Assuming every­thing is setup, we are about ready to build. You’ll prob­a­bly want to run the com­mand abuild-apk to up­date the pack­age cache–else abuild may not be able to down­load the pack­ages. Next, fire off the com­mand abuild -r. The abuild pro­gram should down­load the needed pack­ages for the build, start the build, run the tests, and fi­nally pack­age the source code up into one or more apk files.

By de­fault, the apk files will be placed in the ~/packages di­rec­tory for the cur­rent user. This de­fault can be changed by set­ting the en­vi­ron­ment vari­able REPODEST (or by mod­i­fy­ing the /etc/abuild.conf file).

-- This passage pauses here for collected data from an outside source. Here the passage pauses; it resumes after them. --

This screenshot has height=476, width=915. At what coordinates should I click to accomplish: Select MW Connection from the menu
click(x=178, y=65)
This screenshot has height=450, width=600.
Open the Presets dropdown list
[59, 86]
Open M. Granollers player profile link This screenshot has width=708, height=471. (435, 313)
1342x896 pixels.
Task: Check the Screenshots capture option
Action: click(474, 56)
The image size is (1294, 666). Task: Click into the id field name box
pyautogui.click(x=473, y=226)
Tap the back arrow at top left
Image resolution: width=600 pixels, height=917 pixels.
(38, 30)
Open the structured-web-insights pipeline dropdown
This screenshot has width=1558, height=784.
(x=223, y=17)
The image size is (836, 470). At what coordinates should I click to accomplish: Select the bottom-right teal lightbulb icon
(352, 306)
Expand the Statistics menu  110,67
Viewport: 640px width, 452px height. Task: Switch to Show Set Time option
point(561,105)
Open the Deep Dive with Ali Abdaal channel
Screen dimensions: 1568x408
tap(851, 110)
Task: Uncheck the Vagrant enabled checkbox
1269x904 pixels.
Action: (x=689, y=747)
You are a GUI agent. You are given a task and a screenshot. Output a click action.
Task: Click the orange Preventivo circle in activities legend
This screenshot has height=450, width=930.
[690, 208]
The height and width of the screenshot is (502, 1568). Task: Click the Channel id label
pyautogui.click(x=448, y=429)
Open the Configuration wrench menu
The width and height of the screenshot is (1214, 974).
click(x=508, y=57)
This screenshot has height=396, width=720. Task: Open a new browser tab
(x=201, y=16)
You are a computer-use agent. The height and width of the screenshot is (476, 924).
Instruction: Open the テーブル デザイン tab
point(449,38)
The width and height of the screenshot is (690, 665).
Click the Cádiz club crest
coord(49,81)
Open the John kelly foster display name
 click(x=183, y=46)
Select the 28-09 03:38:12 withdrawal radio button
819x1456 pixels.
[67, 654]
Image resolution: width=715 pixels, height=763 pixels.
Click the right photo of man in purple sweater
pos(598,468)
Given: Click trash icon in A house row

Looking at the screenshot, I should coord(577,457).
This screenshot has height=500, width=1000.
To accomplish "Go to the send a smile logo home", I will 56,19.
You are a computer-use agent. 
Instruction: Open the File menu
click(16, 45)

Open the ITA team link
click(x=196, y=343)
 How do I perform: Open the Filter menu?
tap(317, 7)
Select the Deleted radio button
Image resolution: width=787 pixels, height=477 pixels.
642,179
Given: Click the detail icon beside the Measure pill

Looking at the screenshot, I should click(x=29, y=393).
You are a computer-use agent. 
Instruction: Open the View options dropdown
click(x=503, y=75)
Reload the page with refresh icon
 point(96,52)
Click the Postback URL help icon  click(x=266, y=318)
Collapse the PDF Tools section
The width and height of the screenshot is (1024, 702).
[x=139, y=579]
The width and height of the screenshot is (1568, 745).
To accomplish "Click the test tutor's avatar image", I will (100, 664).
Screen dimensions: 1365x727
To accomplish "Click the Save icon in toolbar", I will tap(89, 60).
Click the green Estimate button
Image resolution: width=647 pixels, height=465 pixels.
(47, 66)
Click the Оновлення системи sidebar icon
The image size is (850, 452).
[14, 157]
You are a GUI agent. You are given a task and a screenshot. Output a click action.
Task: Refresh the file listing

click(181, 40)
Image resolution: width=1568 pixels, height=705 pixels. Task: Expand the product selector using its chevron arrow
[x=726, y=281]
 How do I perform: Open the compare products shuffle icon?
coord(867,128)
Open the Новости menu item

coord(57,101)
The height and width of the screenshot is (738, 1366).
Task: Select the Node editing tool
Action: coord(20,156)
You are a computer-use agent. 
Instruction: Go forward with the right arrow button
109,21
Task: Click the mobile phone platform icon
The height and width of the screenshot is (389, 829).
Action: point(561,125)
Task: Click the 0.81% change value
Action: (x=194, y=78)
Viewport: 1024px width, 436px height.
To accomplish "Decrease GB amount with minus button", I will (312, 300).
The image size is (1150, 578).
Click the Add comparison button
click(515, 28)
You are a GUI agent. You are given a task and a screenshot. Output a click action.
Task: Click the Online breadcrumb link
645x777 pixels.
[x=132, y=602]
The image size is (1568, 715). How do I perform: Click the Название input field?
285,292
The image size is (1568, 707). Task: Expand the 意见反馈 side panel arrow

Let’s go through what this would look like on Docker. You’ll end up run­ning a com­mand sim­i­lar to this:

docker run --rm -it \
	-e RSA_PRIVATE_KEY="$(cat /path/to/private/key.rsa)" \
	-e RSA_PRIVATE_KEY_NAME="key.rsa" \
	-v "$PWD:/home/builder/package" \
	-v "/where/you/want/to/put/the/packages:/packages" \
	andyshinn/alpine-abuild:v12

To note, this Dockerfile does change some of the en­vi­ron­ment vari­ables around–like REPODEST is set to /packages. Also, make sure you run this from the di­rec­tory that con­tains the APKBUILD file (or ad­just the bind mount). I rec­om­mend look­ing at the Dockerfile it­self and play­ing around with this. For ex­am­ple, you’ll likely want to ad­just the bind mounts or the key lo­ca­tion.

And that’s pretty much it. Anyways, for more de­tail than what I’ve given here, check out the Alpine wiki. Thanks for read­ing.